### EXERCISE GOAL
Swap "screenshot" for "image" in everything from the line containing "I want to click" down to the end of the records, and write out only those lines with the pictures left out.

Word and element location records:
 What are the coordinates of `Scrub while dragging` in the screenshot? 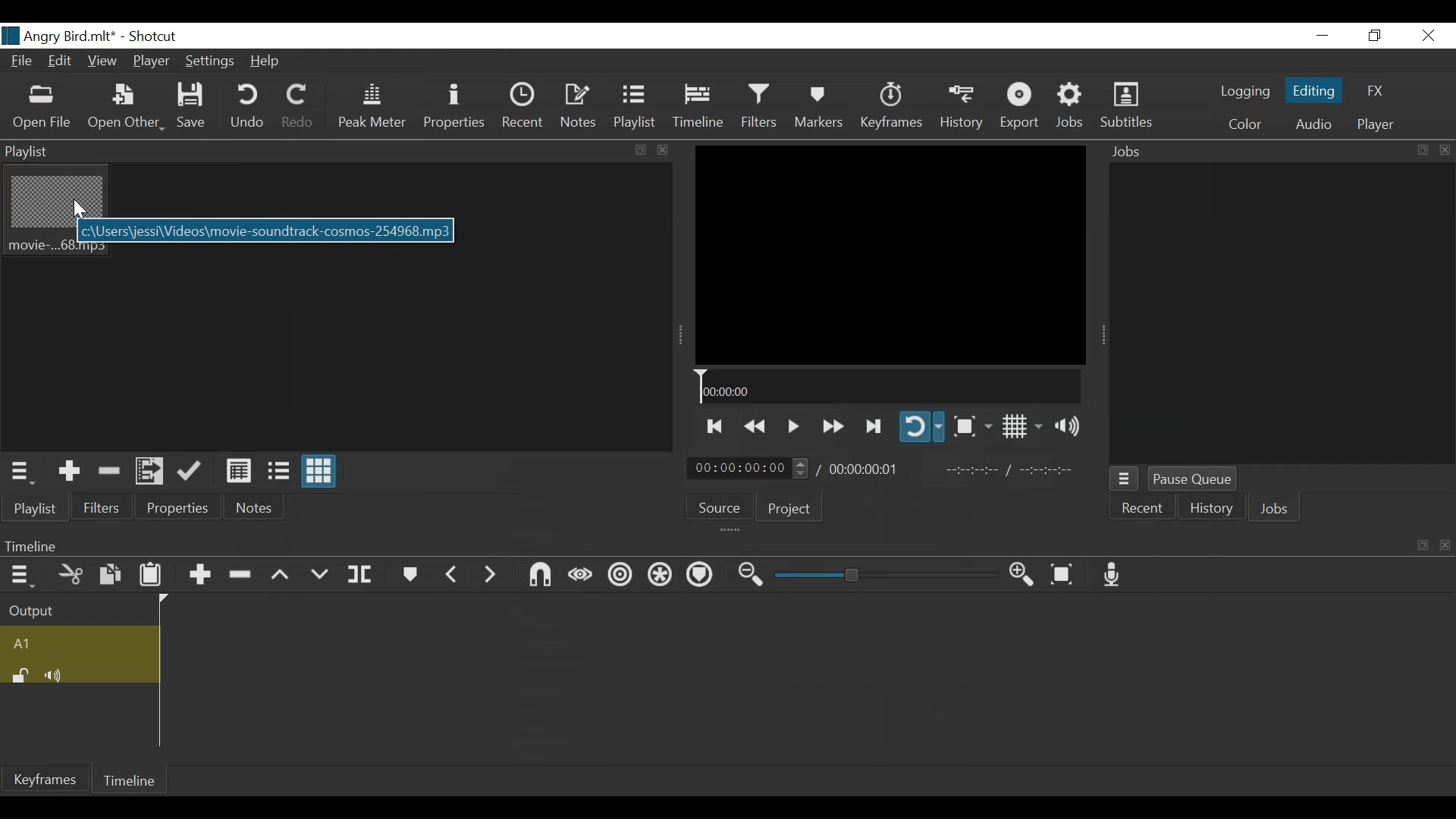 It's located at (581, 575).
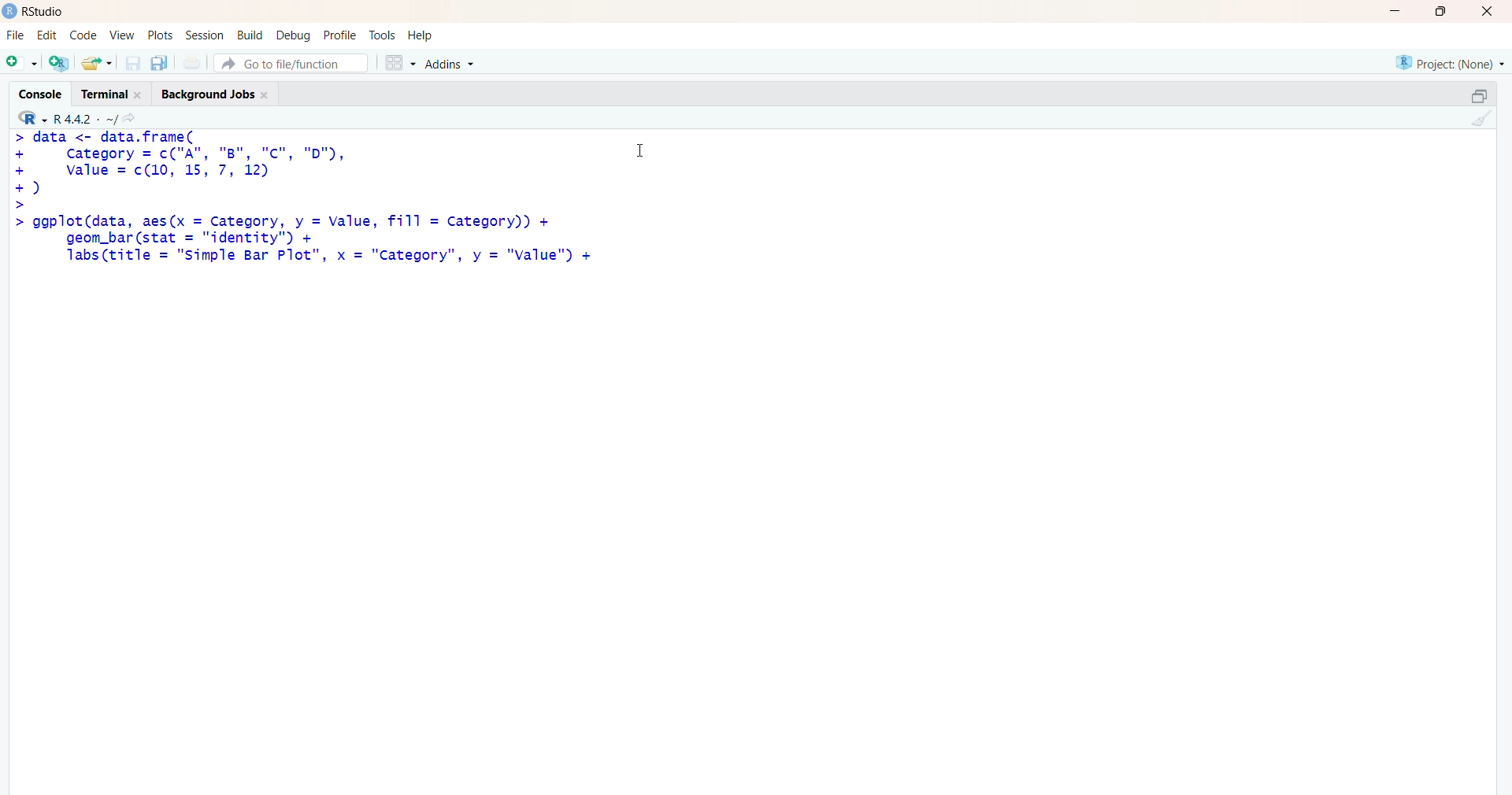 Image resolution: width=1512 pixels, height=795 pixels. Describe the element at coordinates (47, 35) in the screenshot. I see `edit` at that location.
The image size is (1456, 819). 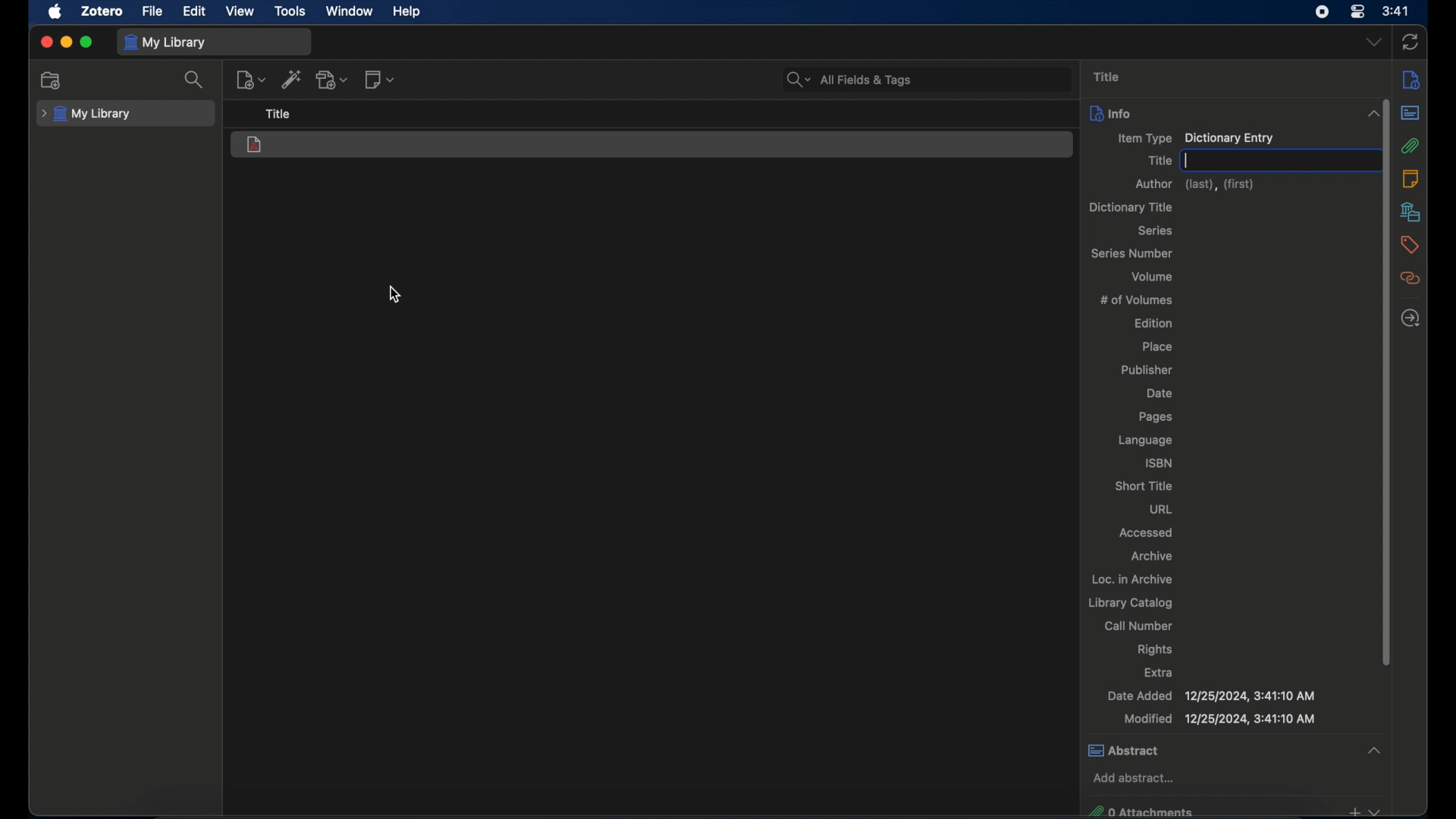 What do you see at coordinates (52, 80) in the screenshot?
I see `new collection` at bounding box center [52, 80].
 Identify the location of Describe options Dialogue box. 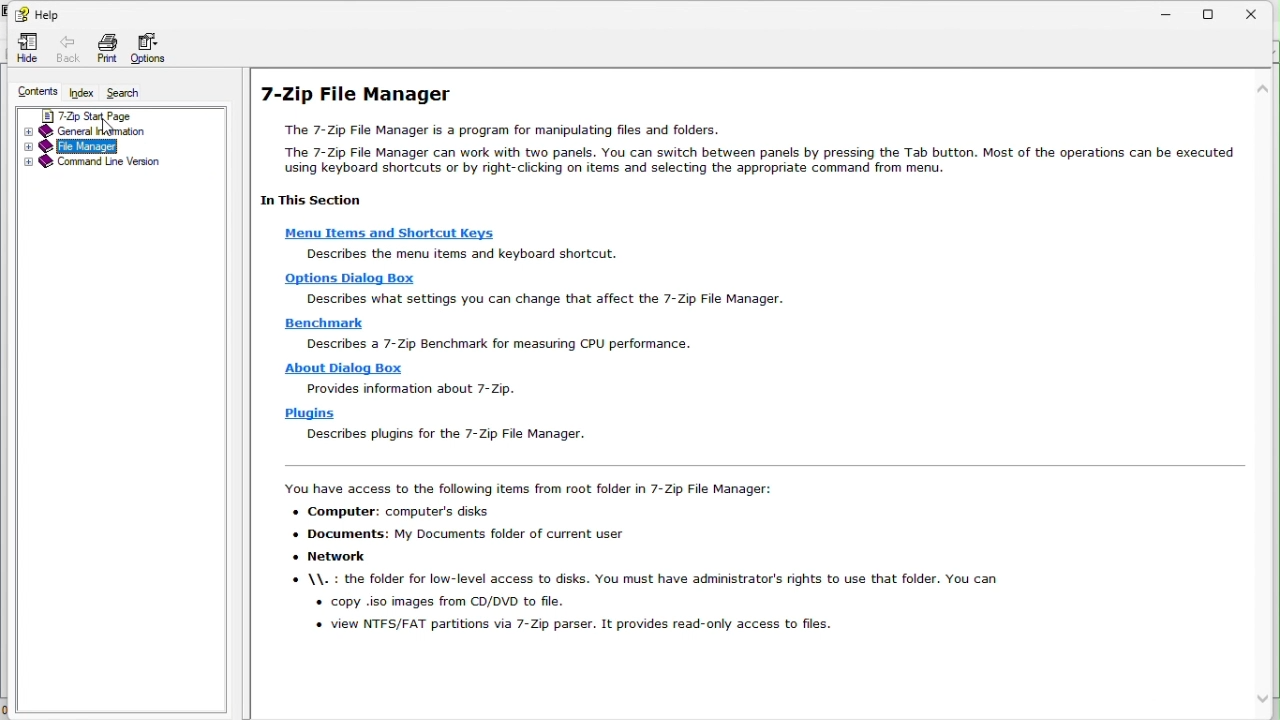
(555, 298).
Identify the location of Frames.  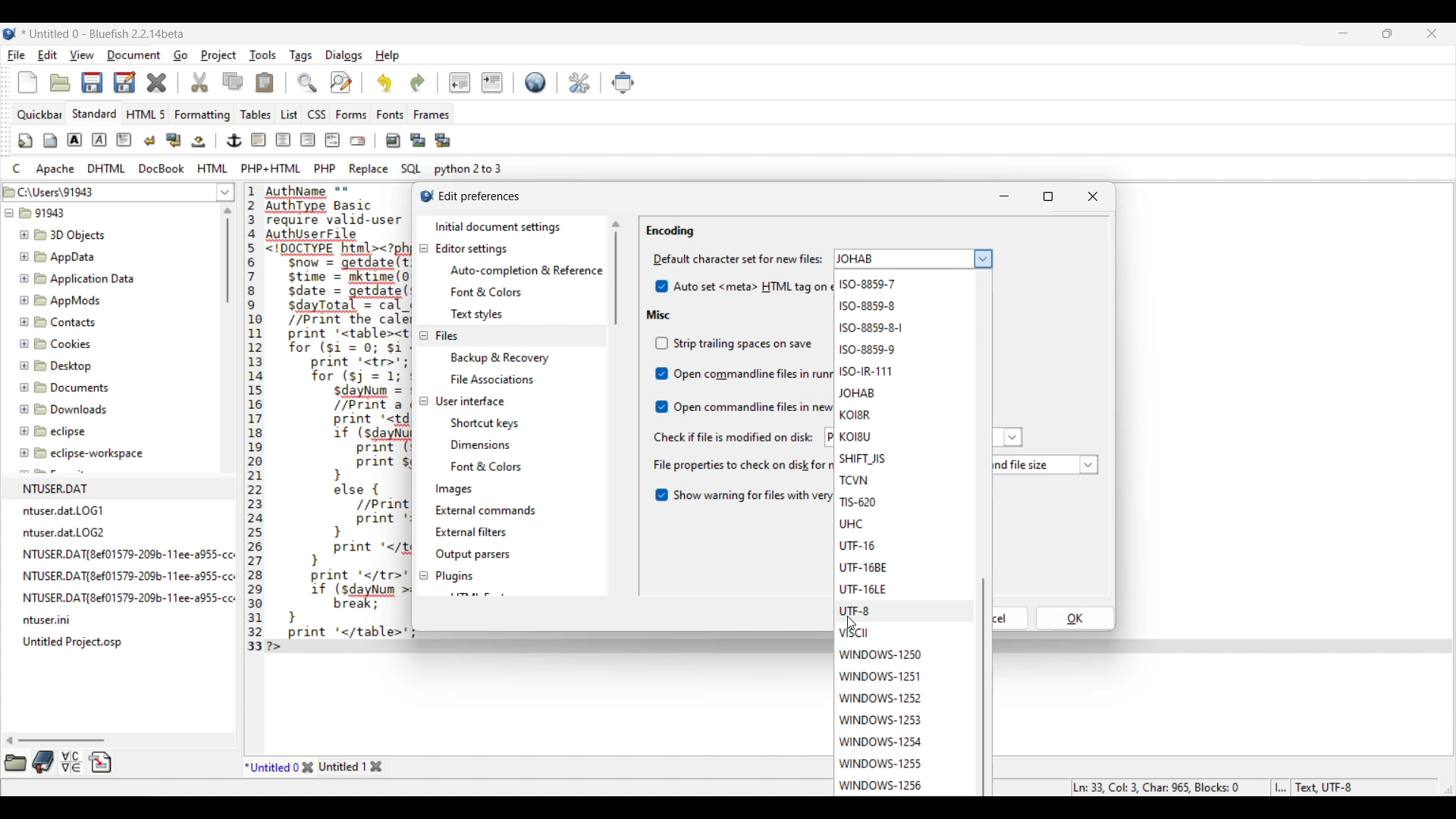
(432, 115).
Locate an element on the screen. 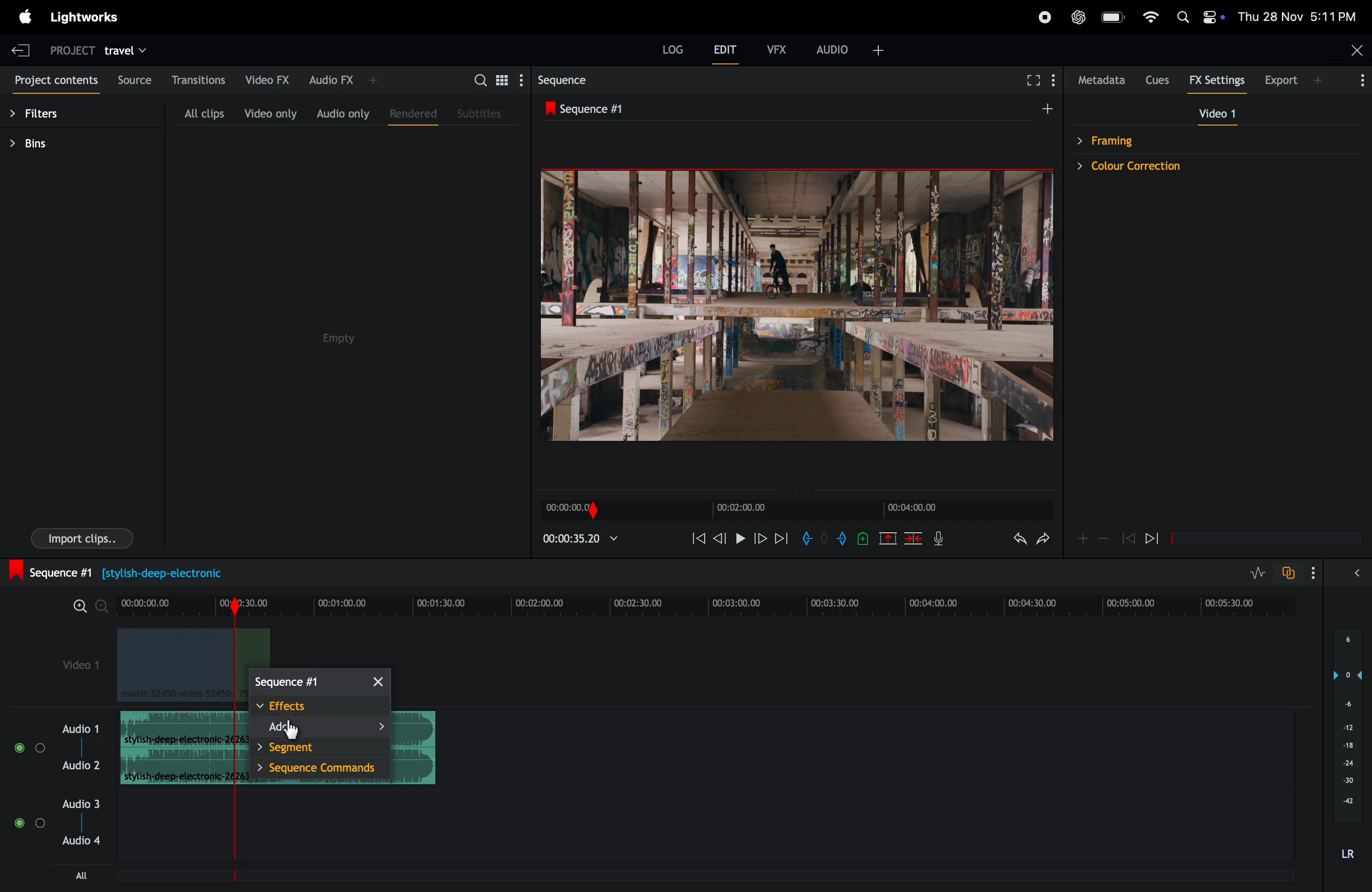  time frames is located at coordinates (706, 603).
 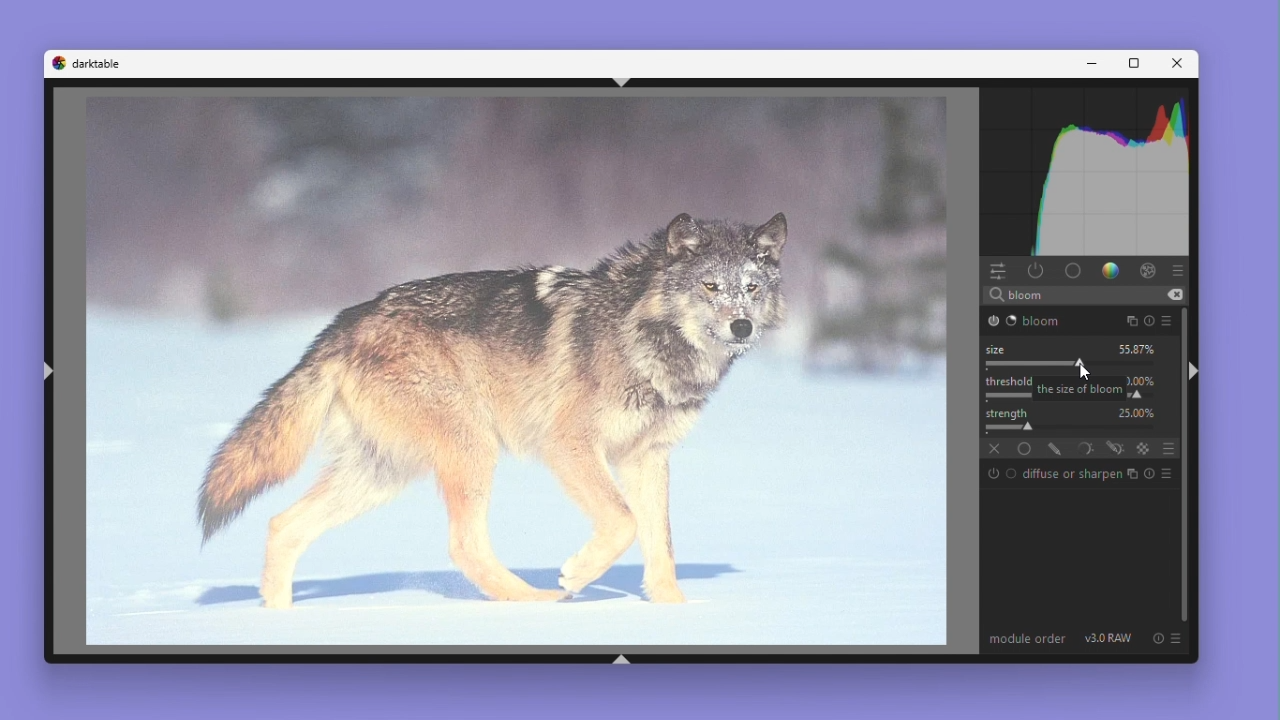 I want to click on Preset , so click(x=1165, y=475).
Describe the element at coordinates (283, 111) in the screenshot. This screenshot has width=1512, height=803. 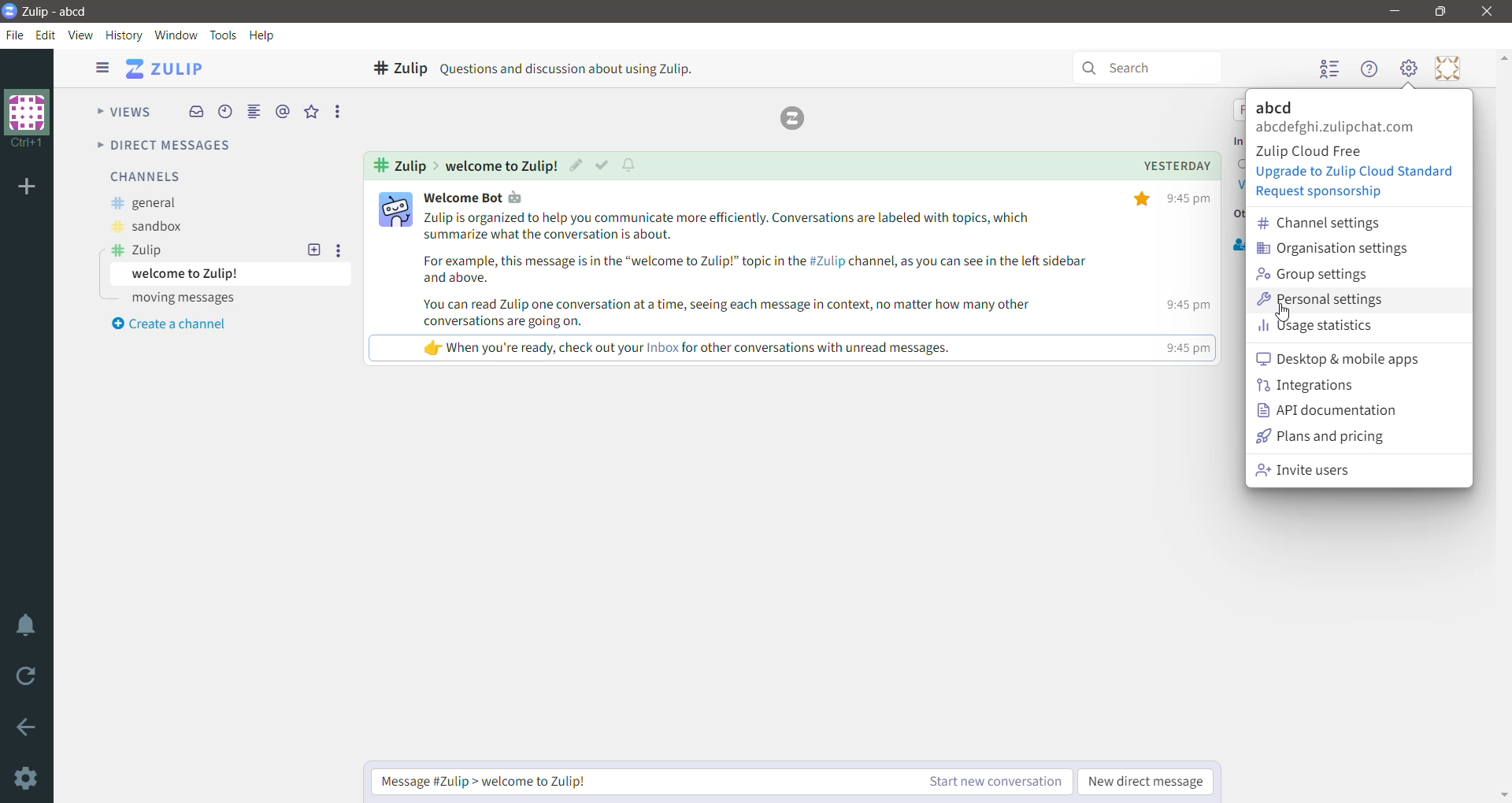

### FINAL ANSWER
  I want to click on Preset , so click(x=1165, y=475).
Describe the element at coordinates (283, 111) in the image. This image has width=1512, height=803. 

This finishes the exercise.